A investigação de Venafi também descobriu que os hackers estão usando cada vez mais as identidades de máquinas, que estabelecem a confiança durante todos os tipos de transações digitais, para seus ataques cibernéticos.
Os ataques de SolarWinds e HermeticWiper da Rússia, que violaram numerosas entidades ucranianas poucos dias antes da invasão russa, são um exemplo de abuso de identidade de máquinas por atores estatais, afirmou o relatório.
China e Rússia
A China e a Rússia foram responsáveis por muitas das ameaças enfrentadas por governos e empresas este ano. Até agora, em 2022, o Kremlin e Pequim instigaram mais de 50 ciberataques, indicou a empresa norte-americana de segurança digital Atlas VPN, em um relatório de agosto, baseado em informações do Rastreador de Operações Cibernéticas do think tank dos EUA Council on Foreign Relations.
Os hackers apoiados pelo Kremlin realizaram 27 ataques, principalmente contra a Ucrânia e suas instituições públicas, declarou Atlas VPN. A China patrocinou 24 ciberataques no mesmo período. Seus hackers visavam governos e empresas dos Estados Unidos, Índia e Taiwan.
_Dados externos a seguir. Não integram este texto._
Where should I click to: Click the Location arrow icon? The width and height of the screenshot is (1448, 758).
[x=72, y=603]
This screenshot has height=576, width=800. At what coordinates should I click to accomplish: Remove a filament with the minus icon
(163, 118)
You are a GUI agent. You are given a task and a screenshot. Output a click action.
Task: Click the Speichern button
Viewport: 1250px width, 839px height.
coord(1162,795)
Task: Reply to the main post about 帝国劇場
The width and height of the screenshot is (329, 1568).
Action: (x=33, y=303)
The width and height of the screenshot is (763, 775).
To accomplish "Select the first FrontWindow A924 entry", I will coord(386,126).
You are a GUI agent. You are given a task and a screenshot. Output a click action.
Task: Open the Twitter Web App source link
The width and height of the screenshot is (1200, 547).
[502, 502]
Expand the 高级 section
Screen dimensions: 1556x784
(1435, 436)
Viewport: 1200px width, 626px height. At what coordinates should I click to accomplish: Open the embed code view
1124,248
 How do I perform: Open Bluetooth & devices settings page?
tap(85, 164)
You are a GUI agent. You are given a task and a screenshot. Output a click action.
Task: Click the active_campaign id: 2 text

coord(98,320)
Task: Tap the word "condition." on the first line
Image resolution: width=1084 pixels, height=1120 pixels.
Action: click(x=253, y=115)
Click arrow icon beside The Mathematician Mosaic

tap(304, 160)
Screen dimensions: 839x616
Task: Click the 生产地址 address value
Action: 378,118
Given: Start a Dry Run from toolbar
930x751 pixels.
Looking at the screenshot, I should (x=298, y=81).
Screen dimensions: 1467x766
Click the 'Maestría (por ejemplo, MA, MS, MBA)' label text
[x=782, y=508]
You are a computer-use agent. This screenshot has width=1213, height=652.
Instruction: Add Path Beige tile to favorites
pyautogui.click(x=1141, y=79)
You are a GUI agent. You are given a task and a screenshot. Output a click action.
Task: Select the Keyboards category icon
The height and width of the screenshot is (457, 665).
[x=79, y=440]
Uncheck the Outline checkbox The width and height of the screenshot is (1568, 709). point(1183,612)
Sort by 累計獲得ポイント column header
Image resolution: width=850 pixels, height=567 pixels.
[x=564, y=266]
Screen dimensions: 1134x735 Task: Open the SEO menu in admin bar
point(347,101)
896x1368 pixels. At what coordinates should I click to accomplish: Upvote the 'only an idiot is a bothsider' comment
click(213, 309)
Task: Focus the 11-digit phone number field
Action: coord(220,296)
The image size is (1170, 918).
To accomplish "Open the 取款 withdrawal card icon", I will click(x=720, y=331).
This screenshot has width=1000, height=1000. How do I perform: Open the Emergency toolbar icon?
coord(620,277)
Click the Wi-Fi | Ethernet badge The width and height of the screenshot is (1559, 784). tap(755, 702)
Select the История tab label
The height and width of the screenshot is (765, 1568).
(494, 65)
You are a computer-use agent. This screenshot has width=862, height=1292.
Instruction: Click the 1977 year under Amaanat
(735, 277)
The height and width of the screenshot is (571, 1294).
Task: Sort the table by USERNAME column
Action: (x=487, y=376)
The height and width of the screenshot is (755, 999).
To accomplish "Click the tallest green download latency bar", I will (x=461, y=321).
Da mesma forma, hackers apoiados pela Coréia do Norte participaram de ataques cibernéticos. O grupo cibercriminoso norte-coreano Lazarus foi responsável pela maioria desses ataques. Seus principais alvos eram os Estados Unidos e a Coréia do Sul.
“A Rússia investe diretamente, cria as células e os grupos de ataque, administra-os ao mais alto nível, permite que eles tenham estrutura, e então os grupos trabalham independentemente”, disse Jiménez. “A China é um multiplicador da infraestrutura de ataque que é utilizada pelos russos e outros grupos.”
Além disso, os grupos chineses APT (Ameaça Persistente Avançada) realizam espionagem cibernética para promover a inteligência internacional da China, enquanto as células norte-coreanas canalizam os lucros do crime cibernético diretamente aos programas de armamento de seu país, indica Venafi.
“Risco gravíssimo”
Na eventualidade de uma escalada da guerra da Ucrânia e da crise de Taiwan, os especialistas em cibersegurança latino-americanos acreditam que o Canal do Panamá, que é essencial para o comércio global, está em “risco gravíssimo”, como acontece com outras infraestruturas de travessia naval bloqueadas pela Rússia, em meio à sua guerra contra a Ucrânia, disse Jiménez.
“Se eles bloqueassem os sistemas do Canal do Panamá ou se fossem de alguma forma sequestrados, isso impediria a passagem entre o Pacífico e o Atlântico. Esta é uma das peças que deve ser mantida sob a maior vigilância em todas as Américas”, concluiu Jiménez.